One thing I really like about the format is that it is streamable in that parsing of the file can start as soon as downloading begins, all you need is a complete line regardless of hierarchy. This makes it very useful for data exchange as sometimes it is handy to stream data(large array collections or ui) to a client. Within the game usage the format sets up large object trees of box2b enabled displayobjects (think of a level in Angry Birds…). Combined with a class that manages object creation/destruction/recycling and it gets really scalable. I especially like the readability aspect, just glancing at the file you can see the object tree and all you need is a text editor.

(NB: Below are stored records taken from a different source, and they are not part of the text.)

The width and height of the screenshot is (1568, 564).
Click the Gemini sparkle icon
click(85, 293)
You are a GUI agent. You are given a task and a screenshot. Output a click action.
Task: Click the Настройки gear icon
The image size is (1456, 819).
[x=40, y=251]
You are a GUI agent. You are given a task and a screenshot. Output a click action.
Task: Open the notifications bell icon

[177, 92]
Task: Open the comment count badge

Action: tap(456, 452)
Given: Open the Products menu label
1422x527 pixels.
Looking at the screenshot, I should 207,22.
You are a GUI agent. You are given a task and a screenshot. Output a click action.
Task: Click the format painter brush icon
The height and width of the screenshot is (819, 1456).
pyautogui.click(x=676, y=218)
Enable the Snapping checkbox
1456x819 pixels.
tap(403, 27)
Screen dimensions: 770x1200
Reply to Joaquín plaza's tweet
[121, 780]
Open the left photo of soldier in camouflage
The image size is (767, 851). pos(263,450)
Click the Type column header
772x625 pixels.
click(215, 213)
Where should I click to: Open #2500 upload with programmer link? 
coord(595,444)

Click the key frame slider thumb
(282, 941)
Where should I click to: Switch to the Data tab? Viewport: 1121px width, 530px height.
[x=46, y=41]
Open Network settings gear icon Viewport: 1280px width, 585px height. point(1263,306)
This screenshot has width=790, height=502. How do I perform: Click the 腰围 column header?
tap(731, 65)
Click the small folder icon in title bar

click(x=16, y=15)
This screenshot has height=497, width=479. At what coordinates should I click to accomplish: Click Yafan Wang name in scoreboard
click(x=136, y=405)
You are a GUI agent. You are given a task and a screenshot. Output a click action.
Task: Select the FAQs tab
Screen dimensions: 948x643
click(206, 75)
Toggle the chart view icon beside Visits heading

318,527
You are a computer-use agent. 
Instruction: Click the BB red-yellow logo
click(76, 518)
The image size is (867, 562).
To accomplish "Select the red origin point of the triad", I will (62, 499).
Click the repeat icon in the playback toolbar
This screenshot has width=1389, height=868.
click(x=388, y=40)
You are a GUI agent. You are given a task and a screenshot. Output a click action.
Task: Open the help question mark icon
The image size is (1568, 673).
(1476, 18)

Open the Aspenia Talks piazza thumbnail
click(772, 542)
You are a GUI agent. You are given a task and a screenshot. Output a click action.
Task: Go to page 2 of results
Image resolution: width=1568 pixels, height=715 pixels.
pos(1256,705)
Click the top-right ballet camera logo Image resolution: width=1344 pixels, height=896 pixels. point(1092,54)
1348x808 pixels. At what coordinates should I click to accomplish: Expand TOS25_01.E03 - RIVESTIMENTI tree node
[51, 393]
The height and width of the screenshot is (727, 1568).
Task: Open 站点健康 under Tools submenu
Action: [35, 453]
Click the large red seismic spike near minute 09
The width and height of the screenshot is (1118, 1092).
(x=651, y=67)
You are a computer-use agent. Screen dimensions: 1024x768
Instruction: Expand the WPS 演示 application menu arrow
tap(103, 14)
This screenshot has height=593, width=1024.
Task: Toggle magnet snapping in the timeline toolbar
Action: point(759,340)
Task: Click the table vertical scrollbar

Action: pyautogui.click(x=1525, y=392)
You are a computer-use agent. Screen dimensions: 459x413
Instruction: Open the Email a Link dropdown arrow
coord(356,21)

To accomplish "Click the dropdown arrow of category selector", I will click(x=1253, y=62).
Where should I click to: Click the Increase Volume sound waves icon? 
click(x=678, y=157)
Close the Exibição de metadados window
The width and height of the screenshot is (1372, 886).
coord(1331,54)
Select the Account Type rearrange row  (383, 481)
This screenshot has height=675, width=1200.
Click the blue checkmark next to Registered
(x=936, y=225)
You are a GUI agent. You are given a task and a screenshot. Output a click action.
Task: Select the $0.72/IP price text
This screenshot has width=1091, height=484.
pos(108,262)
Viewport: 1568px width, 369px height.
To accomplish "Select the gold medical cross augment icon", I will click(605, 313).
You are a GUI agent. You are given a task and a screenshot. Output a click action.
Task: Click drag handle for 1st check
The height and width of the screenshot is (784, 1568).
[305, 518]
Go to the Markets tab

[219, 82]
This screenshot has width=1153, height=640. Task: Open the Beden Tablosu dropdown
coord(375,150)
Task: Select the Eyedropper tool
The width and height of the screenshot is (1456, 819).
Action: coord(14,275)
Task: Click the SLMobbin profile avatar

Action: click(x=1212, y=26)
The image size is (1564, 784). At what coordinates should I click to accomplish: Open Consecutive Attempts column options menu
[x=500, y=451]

Within the game engine I implemented Library and Reference types to allow for reuse of generated objects within downstream objects and properties. This sort of mapping made wiring up function handlers and material types far easier.

Obviously Meta is far from complete but I have found it very useful thus far. As soon as I apply a bit more polish to the codebase I will post the Lua and ActionScript classes for parsing and serialization.

Thoughts and comments always welcome.